Data for analysis START

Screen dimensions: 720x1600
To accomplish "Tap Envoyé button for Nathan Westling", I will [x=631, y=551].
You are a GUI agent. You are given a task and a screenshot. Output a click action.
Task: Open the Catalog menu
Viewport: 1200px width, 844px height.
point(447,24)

Data for analysis END
Data for analysis START

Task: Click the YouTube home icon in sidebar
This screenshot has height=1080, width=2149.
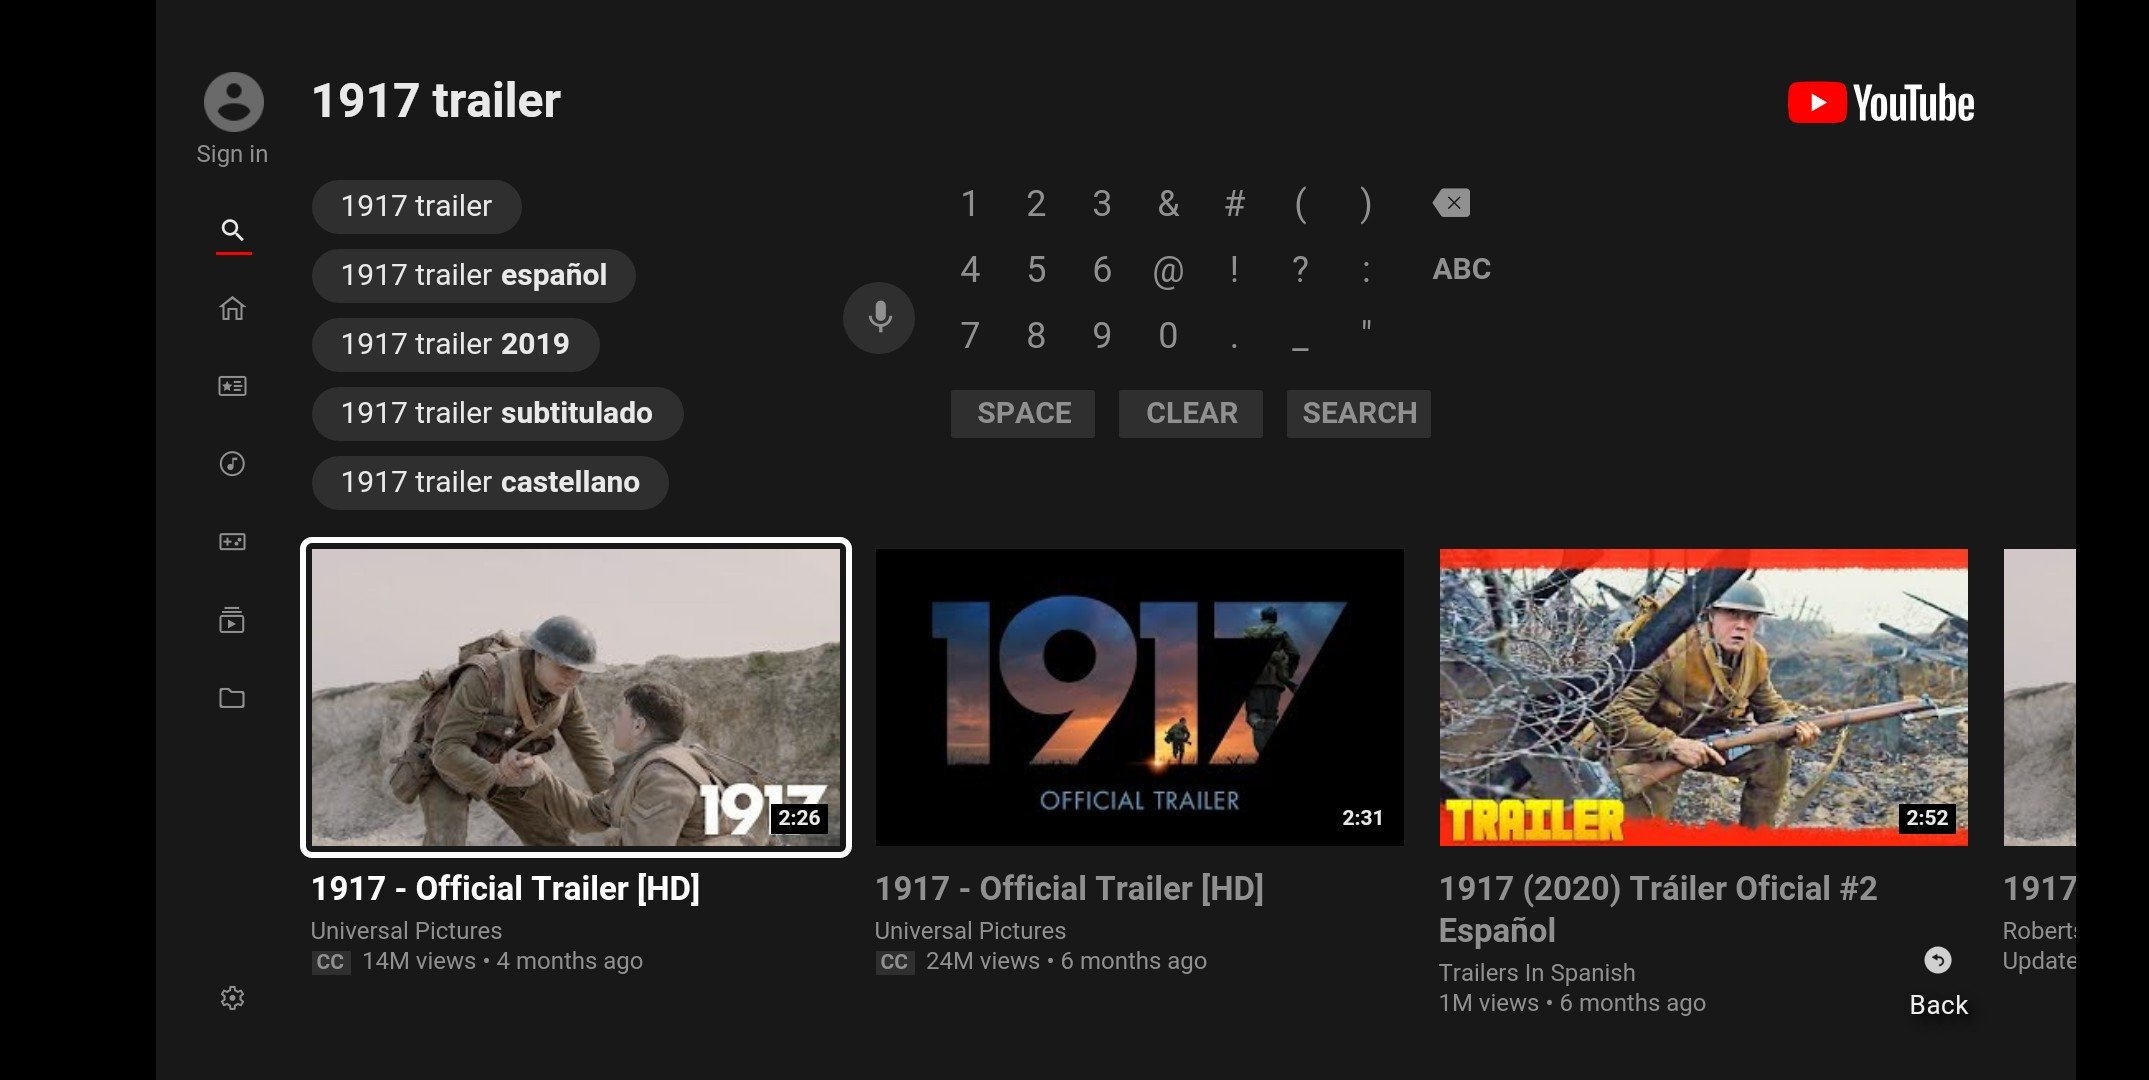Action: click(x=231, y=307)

Data for analysis END
Data for analysis START

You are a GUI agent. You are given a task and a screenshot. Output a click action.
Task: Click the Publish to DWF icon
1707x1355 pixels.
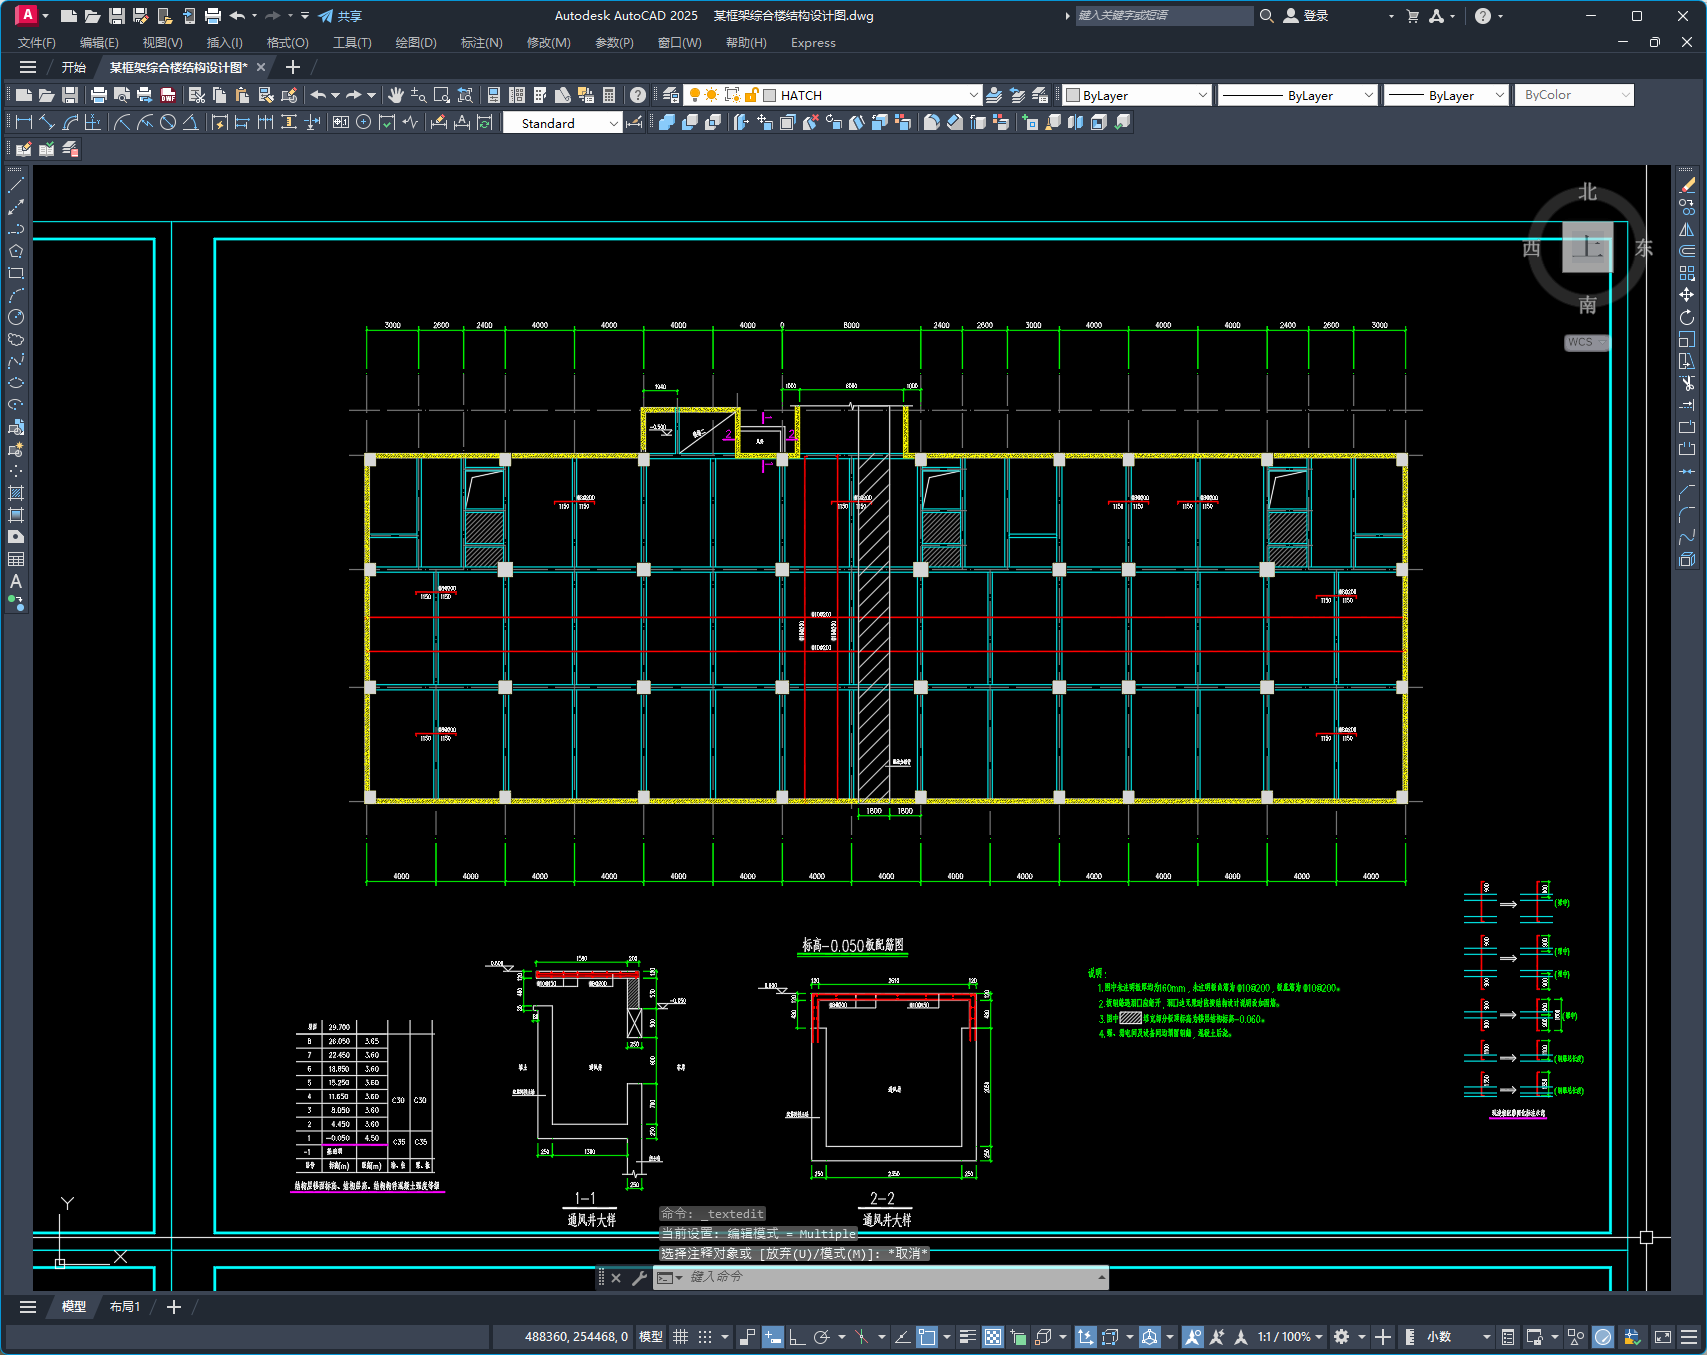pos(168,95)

Data for analysis END

Task statement
Wherever the string "icon" occurs in the records above, copy that line.

Response box
Task: Click the YouTube home icon in sidebar
Task: Click the Publish to DWF icon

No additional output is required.